The argument advanced by the debtor was based on the plain meaning of the text. That is, “[s]ection 506(a)(1) provides that ‘[a]n allowed claim of a creditor secured by a lien on property . . . is a secured claim to the extent of the value of such creditor’s interest in . . . such property,’ and ‘an unsecured claim to the extent that the value of such creditor’s interest . . . is less than the amount of such allowed claim.'”
The court acknowledged that this was the “straightforward” reading of the statute but rejected it nevertheless based on the 1992 case, Dewsnup v. Timm, 502 U. S. 410. The court there refused to read the statute in a way that would allow the bankruptcy court to “strip down” a junior lien to its true value after subtracting the amount absorbed by a senior lien. It “defined the term ‘secured claim’ in sec. 506(d) to mean a claim supported by a security interest in property, regardless of whether the value of that property would be sufficient to cover the claim.” Caulkett refused to tamper with that gloss:
Ultimately, embracing the debtors’ distinction would not vindicate §506(d)’s original meaning, and it would leave an odd statutory framework in its place. Under the debtors’ approach, if a court valued the collateral at one dollar more than the amount of a senior lien, the debtor could not strip down a junior lien under Dewsnup, but if it valued the property at one dollar less, the debtor could strip off the entire junior lien. Given the constantly shifting value of real property, this reading could lead to arbitrary results. To be sure, the Code engages in line-drawing elsewhere, and sometimes a dollar’s difference will have a significant impact on bankruptcy proceedings. See, e.g., §707(b)(2)(A)(i) (presumption of abuse of provisions of Chapter 7 triggered if debtor’s projected disposable income over the next five years is $12,475). But these lines were set by Congress, not this Court.
The court made clear that Dewsnup was a policy-driven decision and stressed (more than once) that the debtors had not asked that it be overruled.

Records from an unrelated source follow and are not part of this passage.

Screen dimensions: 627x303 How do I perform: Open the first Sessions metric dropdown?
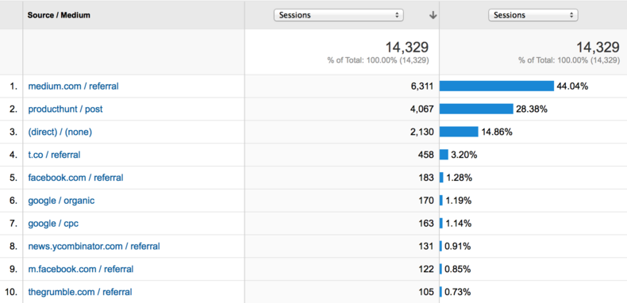click(338, 15)
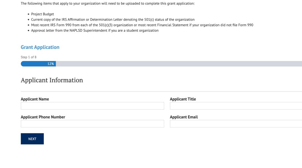Click the 12% progress label

coord(51,64)

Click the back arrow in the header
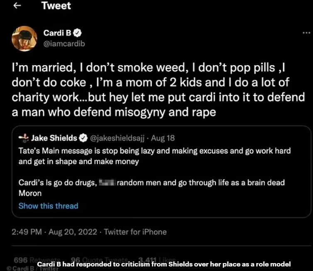coord(17,6)
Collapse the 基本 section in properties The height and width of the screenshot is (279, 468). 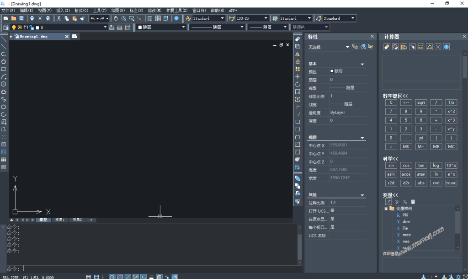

That case, of course, removed a risk for second mortgage lenders by giving them a say in liquidation loan modifications or short sales.
Six justices let it be known that Dewsnup “has been a target of criticism.” (Justice Thomas, who wrote Caulkett, has been one such critic according to New Republic.) Easy money. Did congress originally intend for second mortgage lenders to pass this risk to consumers in the first place? Are the Supremes telegraphing an interest in getting out of the game? Is this a SCOTUS triple dog dare?